*** Data Section Begins ***
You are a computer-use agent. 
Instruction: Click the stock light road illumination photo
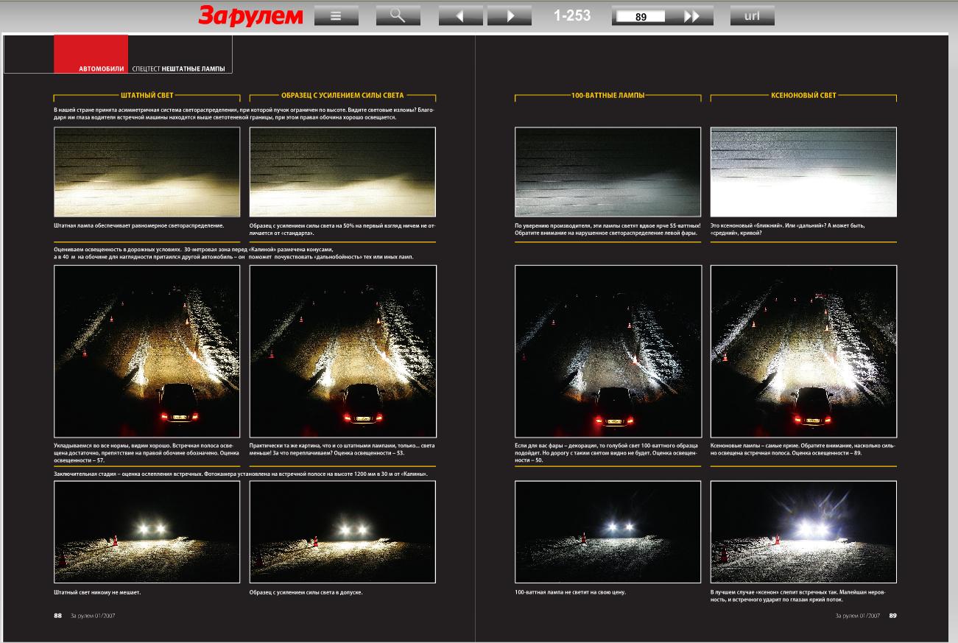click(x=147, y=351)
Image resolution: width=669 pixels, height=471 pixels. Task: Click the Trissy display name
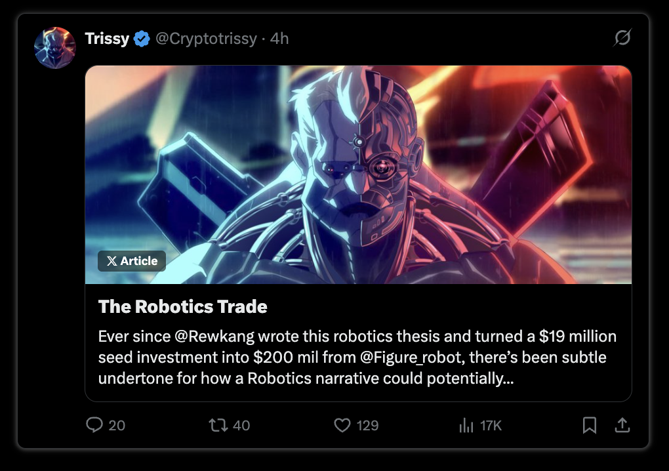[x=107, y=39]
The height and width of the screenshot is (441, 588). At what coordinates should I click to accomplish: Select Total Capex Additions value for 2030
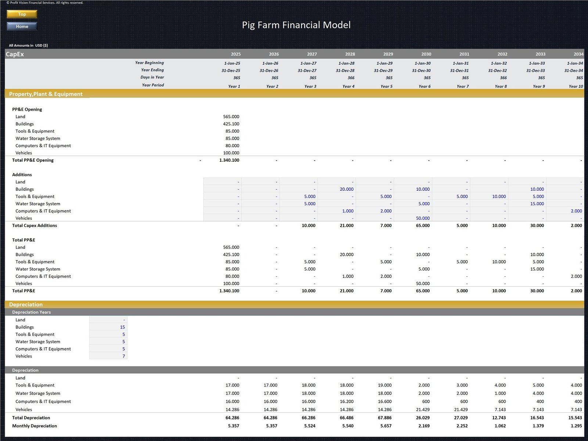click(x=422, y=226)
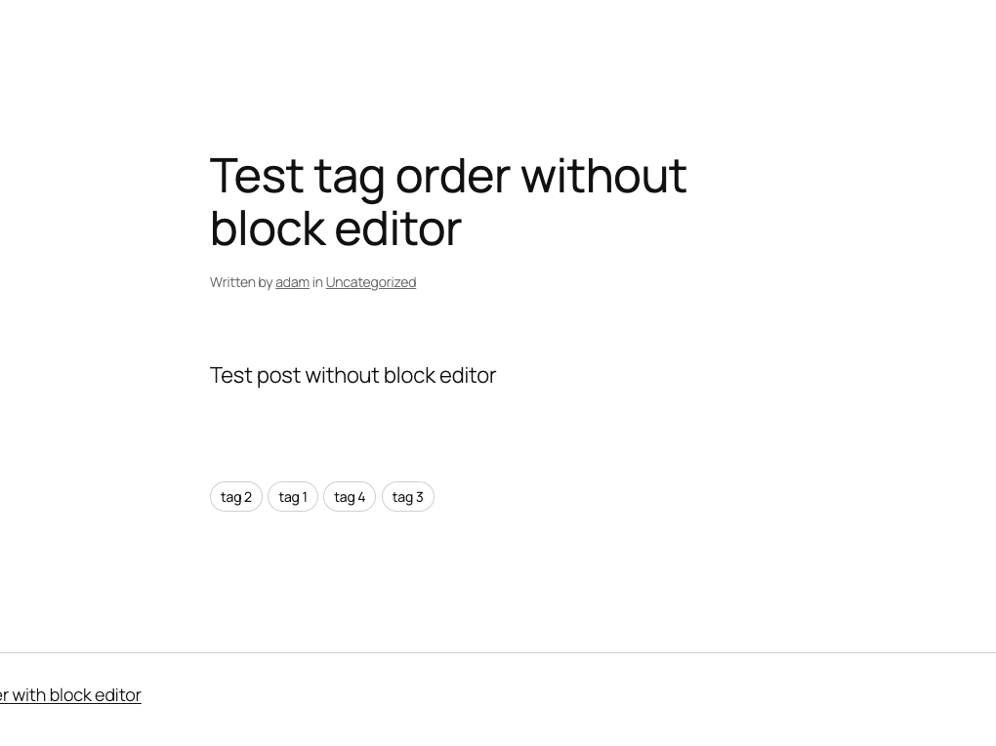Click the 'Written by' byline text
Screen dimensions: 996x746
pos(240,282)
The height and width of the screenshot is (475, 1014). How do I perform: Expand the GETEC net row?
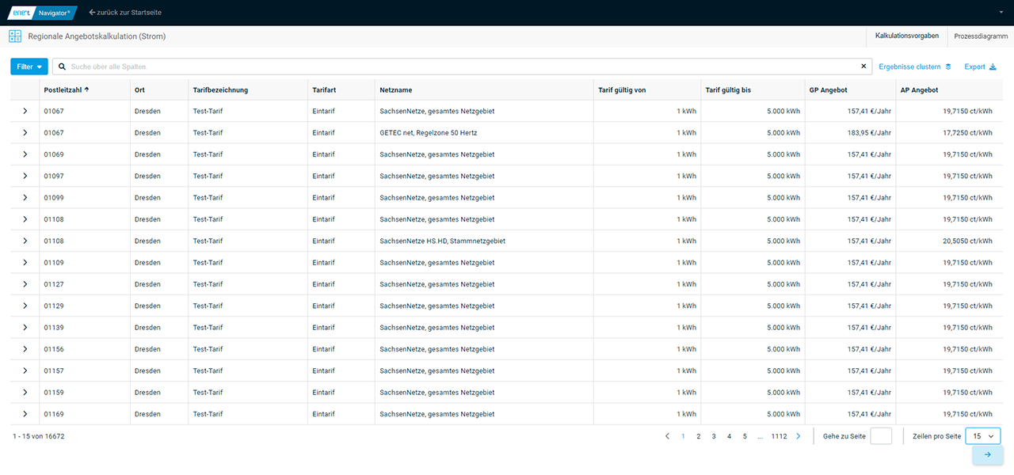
*** Data Section Ends ***
• What is being asked: Type out the data above once more, exactly, with no images included.

• Task result:
You are a computer-use agent. 
Instruction: Click the stock light road illumination photo
click(x=147, y=351)
Image resolution: width=669 pixels, height=471 pixels. Task: Click the Trissy display name
[x=107, y=39]
The height and width of the screenshot is (441, 588). At what coordinates should I click to accomplish: Select Total Capex Additions value for 2030
click(x=422, y=226)
Click the 'Written by' byline text
Screen dimensions: 996x746
pos(240,282)
The height and width of the screenshot is (475, 1014). How do I perform: Expand the GETEC net row?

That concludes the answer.